A manufacturing plant makes 10-inch, 9-inch, and 7-inch frying pans. During a certain day, the number of 10-inch frying pans...
GMAT Algebra : (Alg) Questions
A manufacturing plant makes 10-inch, 9-inch, and 7-inch frying pans. During a certain day, the number of 10-inch frying pans that the manufacturing plant makes is 4 times the number \(\mathrm{n}\) of 9-inch frying pans it makes, and the number of 7-inch frying pans it makes is 10. During this day, the manufacturing plant makes 100 frying pans total. Which equation represents this situation?
1. TRANSLATE the problem information
- Given information:
- Let \(\mathrm{n}\) = number of 9-inch frying pans
- Number of 10-inch pans = 4 times the number of 9-inch pans = \(\mathrm{4n}\)

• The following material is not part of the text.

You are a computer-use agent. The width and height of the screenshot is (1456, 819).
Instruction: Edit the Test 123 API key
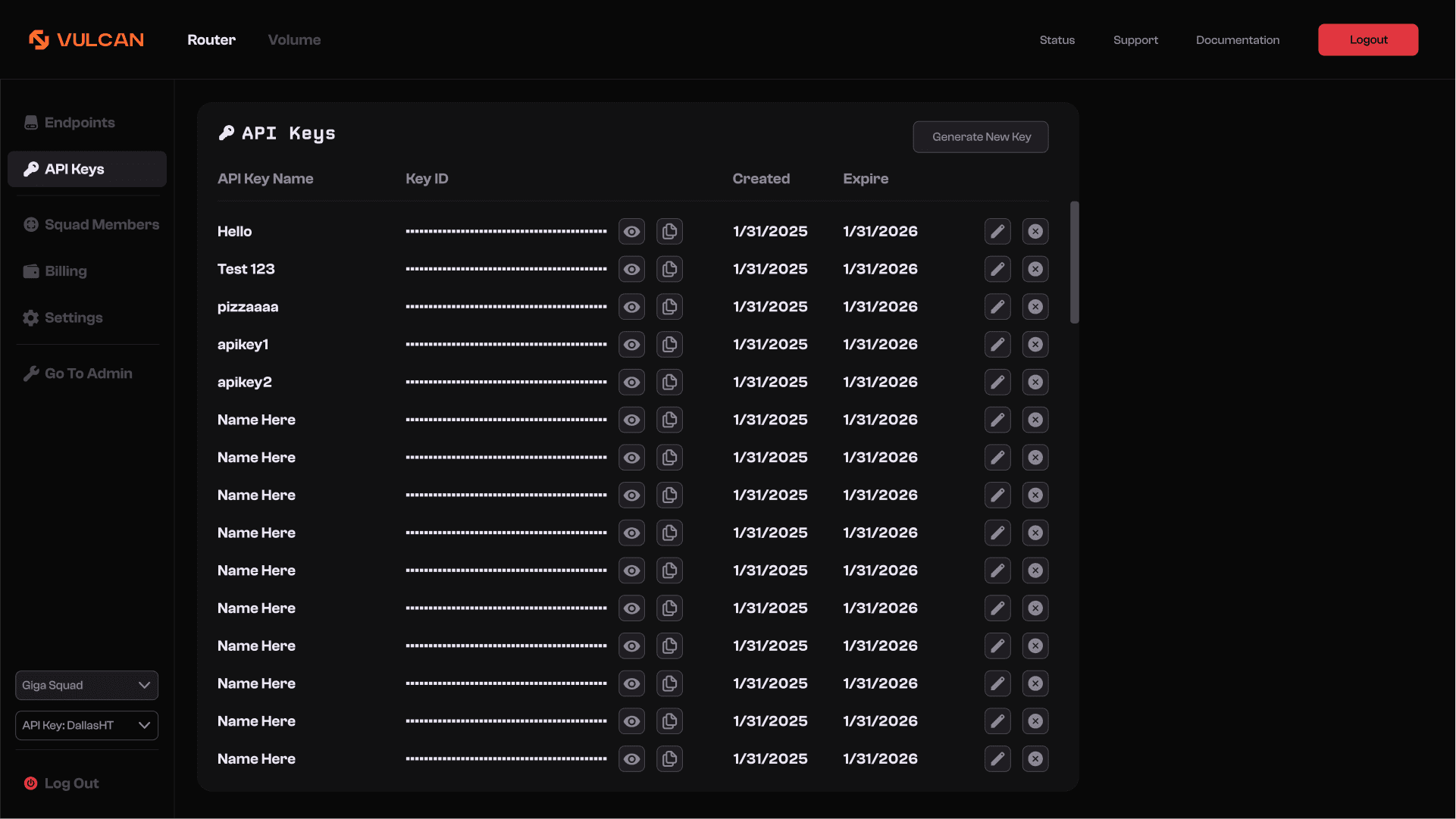[x=997, y=269]
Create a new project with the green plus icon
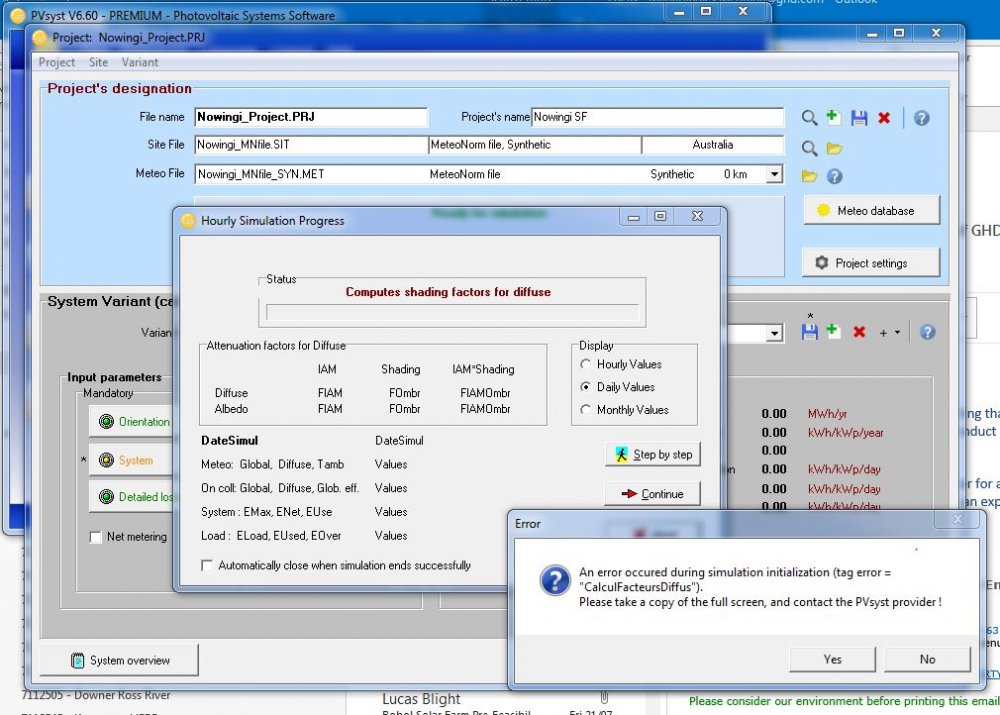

- Number of 7-inch pans = 10
- Total pans made = 100
2. INFER the equation setup
- We need to account for all three types of pans
- The total must equal the sum of all individual pan types
- This gives us: 9-inch pans + 10-inch pans + 7-inch pans = Total pans
3. SIMPLIFY by combining terms
- Substitute our expressions: \(\mathrm{n + 4n + 10 = 100}\)
- Combine like terms: \(\mathrm{5n + 10 = 100}\)
Answer: D. \(\mathrm{5n + 10 = 100}\)
Why Students Usually Falter on This Problem
Most Common Error Path:
Weak TRANSLATE skill: Students confuse the pan sizes (10-inch, 9-inch, 7-inch) with coefficients in the algebraic equation.
Instead of recognizing that these numbers describe the physical size of the pans, they incorrectly use them as multipliers in their equation, creating something like \(\mathrm{10(4n) + 9n + 7(10) = 100}\).
This may lead them to select Choice A (\(\mathrm{10(4n) + 9n + 7(10) = 100}\))
Second Most Common Error:
Poor INFER reasoning: Students fail to account for the specific constraint that 10-inch pans are made "4 times" the number of 9-inch pans, instead treating all pan types as having equal variable representation.
This leads to equations like \(\mathrm{10n + 9n + 7n = 100}\), where each pan type gets the same variable treatment regardless of the given relationships.
This may lead them to select Choice B (\(\mathrm{10n + 9n + 7n = 100}\))
The Bottom Line:
This problem tests whether students can separate descriptive information (pan sizes) from quantitative relationships (how many of each type), then correctly translate those relationships into algebraic form.